## WHAT YOU ARE ASKED TO DO
No picture should appear in the copy. Transcribe exactly, and only, the lines from the one with "Viewport: 700px width, 460px height." through the last line of the data below.

━━━━━ ENTRIES SUPPLIED

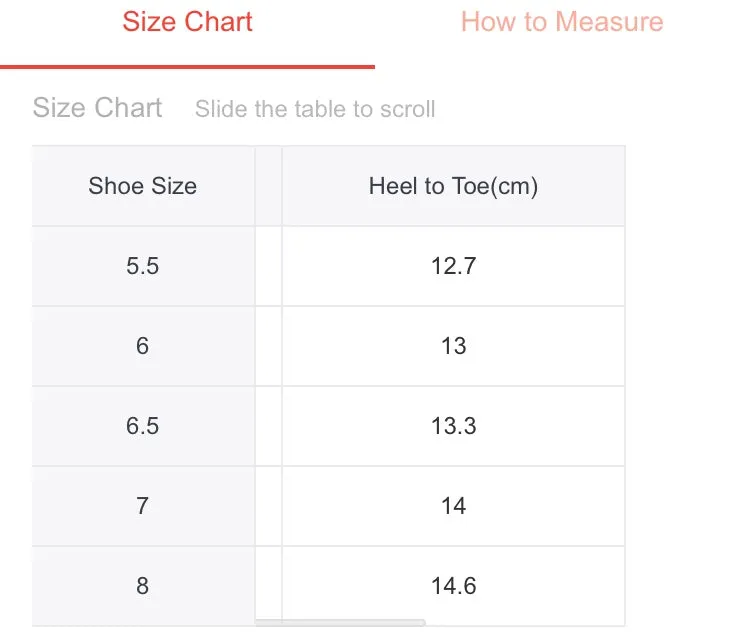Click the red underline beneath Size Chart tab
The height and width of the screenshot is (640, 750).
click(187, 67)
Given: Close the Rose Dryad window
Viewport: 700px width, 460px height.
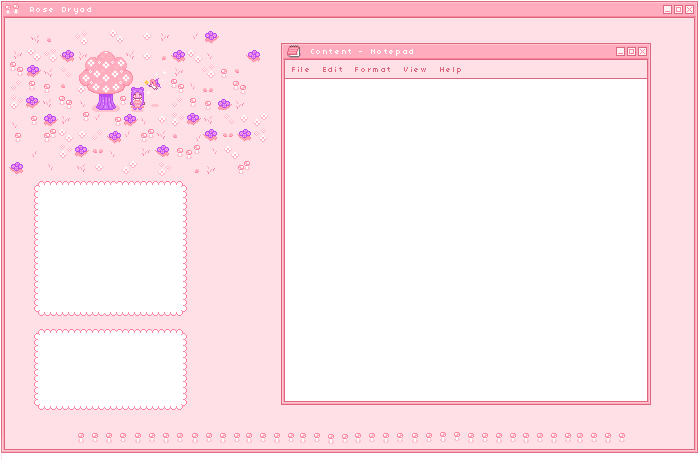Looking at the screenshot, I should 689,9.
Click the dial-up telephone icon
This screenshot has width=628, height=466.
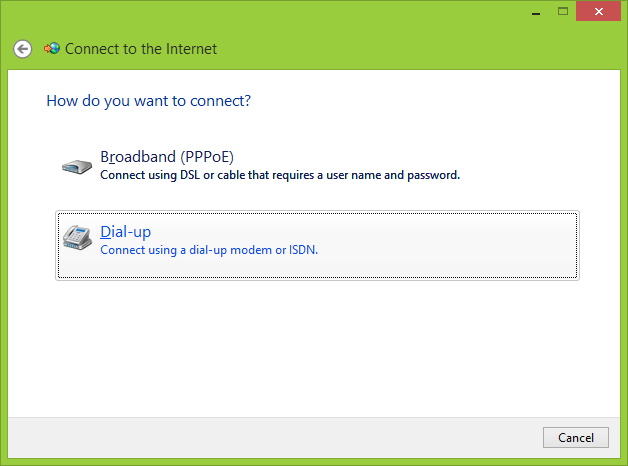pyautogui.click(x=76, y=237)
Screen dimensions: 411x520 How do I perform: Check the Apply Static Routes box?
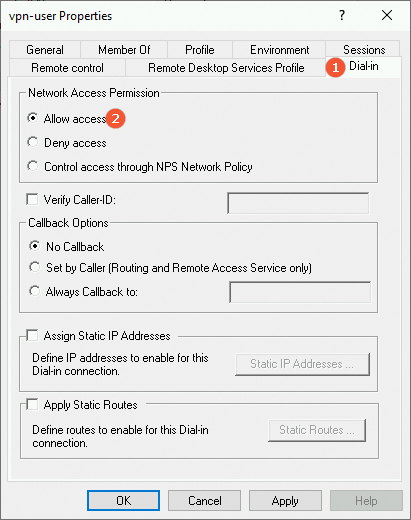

━━━━━━━━━━

## WORKED SOLUTION
Viewport: 700px width, 460px height.
Looking at the screenshot, I should 689,9.
Click the dial-up telephone icon
This screenshot has width=628, height=466.
pyautogui.click(x=76, y=237)
Screen dimensions: 411x520 How do I perform: Check the Apply Static Routes box?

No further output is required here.